If a city could belong to a person, Santa Clara would belong to Che Guevara.
This city marked the turning point of the rebellion, when Che Guevara and his 23 guerrillas stopped Batista’s trainload of reinforcements in the one-hour fight only 2 nights before New Year’s eve 1958.
Santa Clara is a town where your Spanish will be put to the test and where you’ll see Cubans going about their daily tasks without paying much attention to the relatively few tourists.
As in other cities, the town centre around the Parque Leoncio Vidal is well on the way to a beautiful restoration.
On the west-side of the park you can see the tall, light blue building of the hotel Santa Clara Libre. The original bullet holes from the battle in late December 1958 are preserved for the future and the hotel towers over the city as a monument over a fight, a victory and a legacy that the people in this town are still reminded of every day.
A short walk to the east along Independencia road will bring you to the Monumento a la Toma del Tren Blindado, where 5 of Batista’s original train-carriages are placed alongside the bulldozer that was used to stop the train.
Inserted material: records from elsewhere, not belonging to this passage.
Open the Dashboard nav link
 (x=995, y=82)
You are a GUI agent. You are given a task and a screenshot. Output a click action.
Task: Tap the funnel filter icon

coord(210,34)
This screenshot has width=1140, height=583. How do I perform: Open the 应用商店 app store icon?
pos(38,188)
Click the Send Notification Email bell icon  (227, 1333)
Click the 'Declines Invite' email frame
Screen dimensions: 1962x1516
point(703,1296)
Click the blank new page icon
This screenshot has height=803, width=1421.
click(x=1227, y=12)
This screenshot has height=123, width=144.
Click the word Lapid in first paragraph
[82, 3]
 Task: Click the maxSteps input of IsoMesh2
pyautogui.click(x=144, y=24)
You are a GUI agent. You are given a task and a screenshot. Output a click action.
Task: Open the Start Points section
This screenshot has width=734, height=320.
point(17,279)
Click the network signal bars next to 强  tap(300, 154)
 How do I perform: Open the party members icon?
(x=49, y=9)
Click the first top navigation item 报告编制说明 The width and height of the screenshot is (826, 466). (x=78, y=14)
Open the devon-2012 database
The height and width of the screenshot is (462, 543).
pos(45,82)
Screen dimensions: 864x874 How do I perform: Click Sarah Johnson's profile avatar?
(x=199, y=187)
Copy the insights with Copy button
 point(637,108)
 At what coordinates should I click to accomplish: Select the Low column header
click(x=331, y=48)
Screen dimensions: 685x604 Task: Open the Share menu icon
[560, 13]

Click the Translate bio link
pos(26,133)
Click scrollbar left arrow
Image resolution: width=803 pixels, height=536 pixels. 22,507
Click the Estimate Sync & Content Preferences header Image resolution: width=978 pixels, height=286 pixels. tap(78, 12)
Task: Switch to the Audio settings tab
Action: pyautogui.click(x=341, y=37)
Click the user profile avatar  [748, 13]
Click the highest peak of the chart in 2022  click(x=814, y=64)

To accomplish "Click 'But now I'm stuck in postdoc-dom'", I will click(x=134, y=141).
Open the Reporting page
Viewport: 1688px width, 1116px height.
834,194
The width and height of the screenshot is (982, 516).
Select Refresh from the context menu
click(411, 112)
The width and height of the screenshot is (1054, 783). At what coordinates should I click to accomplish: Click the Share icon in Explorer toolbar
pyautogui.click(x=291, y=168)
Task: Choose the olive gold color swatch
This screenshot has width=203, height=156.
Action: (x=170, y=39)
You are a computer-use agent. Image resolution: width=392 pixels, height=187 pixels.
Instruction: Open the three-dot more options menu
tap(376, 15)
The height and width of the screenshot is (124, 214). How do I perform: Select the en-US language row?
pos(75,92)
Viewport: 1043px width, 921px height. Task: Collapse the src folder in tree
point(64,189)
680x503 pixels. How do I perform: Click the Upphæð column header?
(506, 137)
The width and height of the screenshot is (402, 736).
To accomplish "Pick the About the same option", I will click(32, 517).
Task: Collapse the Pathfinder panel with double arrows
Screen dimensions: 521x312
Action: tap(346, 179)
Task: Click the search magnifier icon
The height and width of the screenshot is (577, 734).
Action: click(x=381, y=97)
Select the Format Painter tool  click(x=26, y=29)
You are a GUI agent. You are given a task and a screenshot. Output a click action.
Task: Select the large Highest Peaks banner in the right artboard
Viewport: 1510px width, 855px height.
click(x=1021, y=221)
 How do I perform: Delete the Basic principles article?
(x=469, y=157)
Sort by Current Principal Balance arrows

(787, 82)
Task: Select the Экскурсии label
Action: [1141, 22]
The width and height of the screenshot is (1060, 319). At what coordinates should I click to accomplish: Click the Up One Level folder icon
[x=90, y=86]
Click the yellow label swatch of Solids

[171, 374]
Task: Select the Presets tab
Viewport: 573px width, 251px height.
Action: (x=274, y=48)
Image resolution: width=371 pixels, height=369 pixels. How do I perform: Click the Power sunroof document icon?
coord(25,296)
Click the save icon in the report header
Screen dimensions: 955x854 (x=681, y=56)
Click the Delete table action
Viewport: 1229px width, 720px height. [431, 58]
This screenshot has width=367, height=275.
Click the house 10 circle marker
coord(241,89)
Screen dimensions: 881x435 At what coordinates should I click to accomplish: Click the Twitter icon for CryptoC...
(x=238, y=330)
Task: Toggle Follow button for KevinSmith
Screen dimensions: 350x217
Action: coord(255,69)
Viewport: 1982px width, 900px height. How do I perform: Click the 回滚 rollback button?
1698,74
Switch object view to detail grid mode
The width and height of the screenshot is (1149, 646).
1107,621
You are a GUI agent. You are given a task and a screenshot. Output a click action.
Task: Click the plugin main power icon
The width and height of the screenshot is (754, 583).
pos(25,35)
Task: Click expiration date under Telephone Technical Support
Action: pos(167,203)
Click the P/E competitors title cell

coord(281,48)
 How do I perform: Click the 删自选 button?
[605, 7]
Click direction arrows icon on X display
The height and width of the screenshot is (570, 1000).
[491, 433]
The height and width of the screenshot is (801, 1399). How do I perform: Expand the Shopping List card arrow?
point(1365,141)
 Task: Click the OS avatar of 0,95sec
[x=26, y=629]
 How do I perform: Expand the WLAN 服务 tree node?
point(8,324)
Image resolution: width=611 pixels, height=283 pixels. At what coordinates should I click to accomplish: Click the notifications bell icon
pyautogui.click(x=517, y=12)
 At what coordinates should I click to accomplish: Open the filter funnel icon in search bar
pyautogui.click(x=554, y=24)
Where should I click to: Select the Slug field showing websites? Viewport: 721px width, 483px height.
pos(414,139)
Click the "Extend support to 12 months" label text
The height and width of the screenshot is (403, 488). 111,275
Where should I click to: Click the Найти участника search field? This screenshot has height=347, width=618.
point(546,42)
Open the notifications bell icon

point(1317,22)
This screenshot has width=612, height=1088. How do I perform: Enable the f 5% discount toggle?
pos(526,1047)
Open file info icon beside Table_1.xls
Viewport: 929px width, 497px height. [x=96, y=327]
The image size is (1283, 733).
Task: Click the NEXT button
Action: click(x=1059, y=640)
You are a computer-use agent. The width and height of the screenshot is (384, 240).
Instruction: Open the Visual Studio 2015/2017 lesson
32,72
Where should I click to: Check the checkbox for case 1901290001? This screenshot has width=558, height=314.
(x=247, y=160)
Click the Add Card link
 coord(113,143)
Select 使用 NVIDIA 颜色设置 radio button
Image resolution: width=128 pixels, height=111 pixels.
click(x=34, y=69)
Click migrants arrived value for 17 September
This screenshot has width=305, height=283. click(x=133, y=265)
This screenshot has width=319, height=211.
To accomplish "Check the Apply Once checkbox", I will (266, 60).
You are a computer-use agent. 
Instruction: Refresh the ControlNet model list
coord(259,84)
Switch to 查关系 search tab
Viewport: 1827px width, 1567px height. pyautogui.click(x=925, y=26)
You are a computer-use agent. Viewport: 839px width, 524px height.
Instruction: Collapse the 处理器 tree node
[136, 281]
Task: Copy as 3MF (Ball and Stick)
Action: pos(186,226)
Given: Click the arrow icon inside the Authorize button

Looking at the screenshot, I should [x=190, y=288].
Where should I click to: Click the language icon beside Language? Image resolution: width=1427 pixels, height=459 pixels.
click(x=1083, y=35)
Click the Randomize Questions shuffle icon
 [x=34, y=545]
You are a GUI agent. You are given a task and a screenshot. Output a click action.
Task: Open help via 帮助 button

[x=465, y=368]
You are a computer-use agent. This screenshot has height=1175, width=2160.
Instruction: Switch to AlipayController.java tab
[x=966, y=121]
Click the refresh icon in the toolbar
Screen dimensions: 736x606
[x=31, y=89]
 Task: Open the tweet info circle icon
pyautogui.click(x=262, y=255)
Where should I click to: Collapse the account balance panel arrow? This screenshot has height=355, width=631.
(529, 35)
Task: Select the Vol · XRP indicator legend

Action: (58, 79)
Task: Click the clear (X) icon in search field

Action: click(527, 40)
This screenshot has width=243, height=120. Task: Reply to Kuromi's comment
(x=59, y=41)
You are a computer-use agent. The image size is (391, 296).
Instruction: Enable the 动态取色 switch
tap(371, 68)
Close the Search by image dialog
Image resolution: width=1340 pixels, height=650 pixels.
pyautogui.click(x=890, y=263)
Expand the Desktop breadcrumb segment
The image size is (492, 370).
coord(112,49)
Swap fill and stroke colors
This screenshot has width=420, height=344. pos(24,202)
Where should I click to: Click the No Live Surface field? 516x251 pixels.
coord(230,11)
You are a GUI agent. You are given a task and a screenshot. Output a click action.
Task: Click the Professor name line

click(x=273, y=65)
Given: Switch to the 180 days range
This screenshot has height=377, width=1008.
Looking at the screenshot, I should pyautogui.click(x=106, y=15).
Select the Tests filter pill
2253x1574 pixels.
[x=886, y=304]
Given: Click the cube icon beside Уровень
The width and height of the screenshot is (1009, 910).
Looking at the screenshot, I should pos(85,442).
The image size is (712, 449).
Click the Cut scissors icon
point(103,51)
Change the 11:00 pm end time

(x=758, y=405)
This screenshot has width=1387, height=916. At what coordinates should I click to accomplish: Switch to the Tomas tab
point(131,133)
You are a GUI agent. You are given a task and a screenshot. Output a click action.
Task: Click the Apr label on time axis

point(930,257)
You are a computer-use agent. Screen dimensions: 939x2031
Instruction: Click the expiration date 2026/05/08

To be face to face with the original remedies from that short battle is somehow mind-boggling. The thought that this bulldozer is a part of a history that has had such an impact on a country and its people is in itself amazing.
If you move outside the town centre, unfortunately - on the flip side, you don’t have to go very far to experience how some of Santa Clara’s beauty is only skin-deep.
From the park I walked along the west-going Marta Abreu road, and half a kilometer down the road there was a small bridge crossing the Rio Bélico. To the north I could see the housing going all the way down to the overgrown stream.
It was evident that the riverbanks, even so close to the city centre, were used as a waste dumping ground.
While I was there, a man rolled up with his wheelbarrow. It was filled with leftover building materials, bricks, buckets of paint etc. Everything was dumped over the edge of the bridge and onto the banks below.
Apart from that, Santa Clara is definitely worth a visit. It has an easygoing feel, and you’ll meet curious, relaxed and extremely friendly people.